Despite substantial efforts, no effective treatment has been discovered for severe acute respiratory syndrome-coronavirus 2 (SARS-CoV-2) infection. Therefore, vaccination to reach herd immunity is the ultimate solution to control the coronavirus disease 2019 (COVID-19) pandemic. This study aimed to evaluate the potency, toxicity, and protection of candidate PastoCoAd vaccines as novel mix and match of recombinant adenovirus type 5 (rAd5) containing the full-length spike protein (rAd5-S), rAd5 containing the receptor-binding domain of S protein and nucleoprotein (rAd5 RBD-N), and SOBERANA dimeric RBD protein of SARS-CoV-2. Three vaccine candidates were developed against SARS-CoV-2 using adenoviral vectors, including the prime-boost (rAd5-S/rAd5 RBD-N), heterologous prime-boost (rAd5-S/ SOBERANA vaccine), and prime only (mixture of rAd5-S and rAd5 RBD-N). The rAd5-S and rAd5 RBD-N were produced with a Cytomegalovirus promoter and the human tissue plasminogen activator (tPA) leader sequence. The immunogenicity of vaccine candidates was also evaluated in mouse, rabbit, and hamster models and protection was evaluated in a hamster model. Following the injection of vaccine candidates, no significant toxicity was observed in the tissues of animal models.
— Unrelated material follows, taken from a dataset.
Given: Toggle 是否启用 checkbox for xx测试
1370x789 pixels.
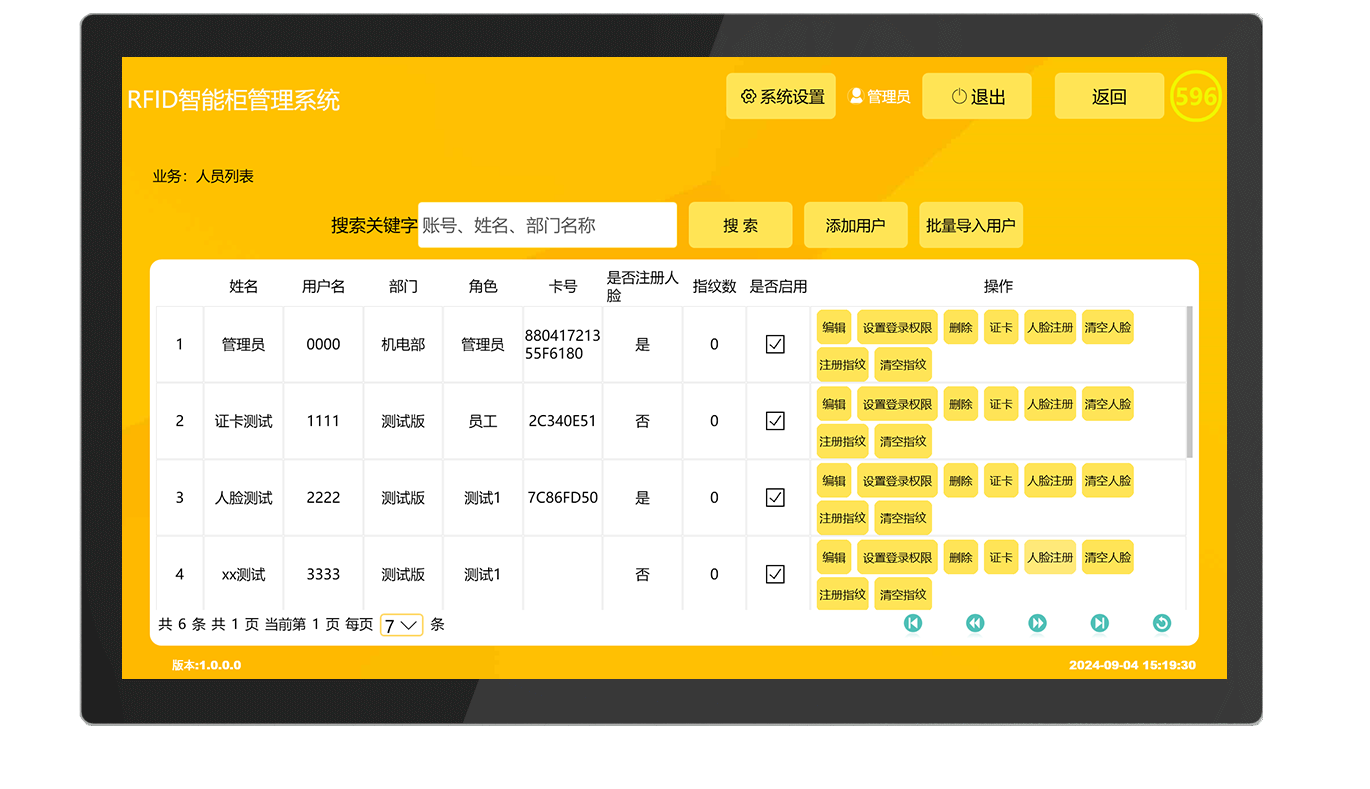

The immunogenicity studies of mice, rabbits, and hamsters showed that responses of total IgG antibodies were significantly higher with the prime-only and heterologous prime-boost vaccines as compared to the other groups (P < 0.009). Virus neutralizing antibodies were detected, and the level of cytokines related to humoral and cellular immunity increased significantly in all vaccinated models. A high cellular immunity response was found in the vaccinated groups compared to the controls. On the other hand, the vaccine challenge test showed that the virus titers significantly decreased in the pharynx and lung tissues of vaccinated hamsters compared to the control group. These successful findings suggest the safety and protection produced by the heterologous prime-boost vaccine (adenovector/ SOBERANA RBD), as well as a single dose of adenovector vaccine in animal models.